From the entries below, reproduce exactly the line containing "Image resolution: width=700", the line containing "Task: Click the pink", and every line in between, with nothing added.

== Available records

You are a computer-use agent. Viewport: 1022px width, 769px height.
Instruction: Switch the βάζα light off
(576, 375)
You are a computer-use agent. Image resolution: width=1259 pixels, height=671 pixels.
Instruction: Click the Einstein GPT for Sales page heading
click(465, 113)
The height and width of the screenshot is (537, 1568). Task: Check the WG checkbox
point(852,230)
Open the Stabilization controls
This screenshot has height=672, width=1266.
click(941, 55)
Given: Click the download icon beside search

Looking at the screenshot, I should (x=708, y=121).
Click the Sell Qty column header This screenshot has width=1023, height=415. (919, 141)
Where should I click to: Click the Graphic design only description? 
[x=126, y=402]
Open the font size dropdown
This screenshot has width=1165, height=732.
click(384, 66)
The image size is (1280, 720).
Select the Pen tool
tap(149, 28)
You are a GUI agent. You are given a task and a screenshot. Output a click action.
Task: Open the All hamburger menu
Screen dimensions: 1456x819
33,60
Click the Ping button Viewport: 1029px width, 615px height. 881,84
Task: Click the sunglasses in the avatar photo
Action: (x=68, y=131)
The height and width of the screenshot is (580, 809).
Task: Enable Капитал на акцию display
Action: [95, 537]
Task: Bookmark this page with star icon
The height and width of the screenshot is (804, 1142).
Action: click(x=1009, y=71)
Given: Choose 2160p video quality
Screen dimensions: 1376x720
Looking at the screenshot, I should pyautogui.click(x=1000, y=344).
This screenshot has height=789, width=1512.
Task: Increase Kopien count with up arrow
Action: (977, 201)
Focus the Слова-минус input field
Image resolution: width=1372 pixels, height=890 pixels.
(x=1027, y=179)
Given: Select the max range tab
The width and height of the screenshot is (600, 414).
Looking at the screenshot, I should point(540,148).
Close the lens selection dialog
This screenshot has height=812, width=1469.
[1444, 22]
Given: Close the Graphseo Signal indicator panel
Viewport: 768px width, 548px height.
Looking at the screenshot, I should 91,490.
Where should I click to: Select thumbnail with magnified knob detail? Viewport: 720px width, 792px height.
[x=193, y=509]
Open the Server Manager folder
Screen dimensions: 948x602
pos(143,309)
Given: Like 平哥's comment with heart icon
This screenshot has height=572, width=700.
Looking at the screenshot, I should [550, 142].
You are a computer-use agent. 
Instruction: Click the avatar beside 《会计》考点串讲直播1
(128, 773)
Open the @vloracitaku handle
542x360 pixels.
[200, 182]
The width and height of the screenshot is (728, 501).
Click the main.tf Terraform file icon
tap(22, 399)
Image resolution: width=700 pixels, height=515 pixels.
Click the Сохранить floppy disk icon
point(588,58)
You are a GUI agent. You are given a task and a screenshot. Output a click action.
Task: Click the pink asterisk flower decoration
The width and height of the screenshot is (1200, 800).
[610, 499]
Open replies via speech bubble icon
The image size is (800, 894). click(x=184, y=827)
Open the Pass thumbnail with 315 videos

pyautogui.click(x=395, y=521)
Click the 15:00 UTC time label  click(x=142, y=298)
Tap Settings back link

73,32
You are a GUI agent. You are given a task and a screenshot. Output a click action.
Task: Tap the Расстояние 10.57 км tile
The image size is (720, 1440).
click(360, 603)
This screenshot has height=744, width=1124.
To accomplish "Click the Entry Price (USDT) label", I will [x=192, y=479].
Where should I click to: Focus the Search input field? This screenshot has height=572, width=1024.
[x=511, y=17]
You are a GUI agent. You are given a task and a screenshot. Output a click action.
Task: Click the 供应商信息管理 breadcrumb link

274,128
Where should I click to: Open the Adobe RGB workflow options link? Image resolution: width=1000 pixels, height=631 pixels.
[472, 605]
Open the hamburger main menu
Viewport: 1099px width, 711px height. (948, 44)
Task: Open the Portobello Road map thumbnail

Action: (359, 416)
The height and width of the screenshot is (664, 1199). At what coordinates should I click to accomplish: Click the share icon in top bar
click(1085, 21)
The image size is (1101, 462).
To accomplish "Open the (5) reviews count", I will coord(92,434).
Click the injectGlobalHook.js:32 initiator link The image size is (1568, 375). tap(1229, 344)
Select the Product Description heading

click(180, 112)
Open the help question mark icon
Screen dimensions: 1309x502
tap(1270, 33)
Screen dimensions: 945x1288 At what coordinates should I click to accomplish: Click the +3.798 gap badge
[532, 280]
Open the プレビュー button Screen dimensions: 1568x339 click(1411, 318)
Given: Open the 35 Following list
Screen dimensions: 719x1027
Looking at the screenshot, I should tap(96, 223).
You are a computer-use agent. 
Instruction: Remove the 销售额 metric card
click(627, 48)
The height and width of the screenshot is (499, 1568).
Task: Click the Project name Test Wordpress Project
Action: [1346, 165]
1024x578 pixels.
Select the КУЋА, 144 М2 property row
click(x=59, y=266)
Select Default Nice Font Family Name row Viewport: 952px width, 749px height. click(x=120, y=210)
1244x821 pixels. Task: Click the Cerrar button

====

__Response area__
Image resolution: width=700 pixels, height=515 pixels.
Click the Сохранить floppy disk icon
point(588,58)
You are a GUI agent. You are given a task and a screenshot. Output a click action.
Task: Click the pink asterisk flower decoration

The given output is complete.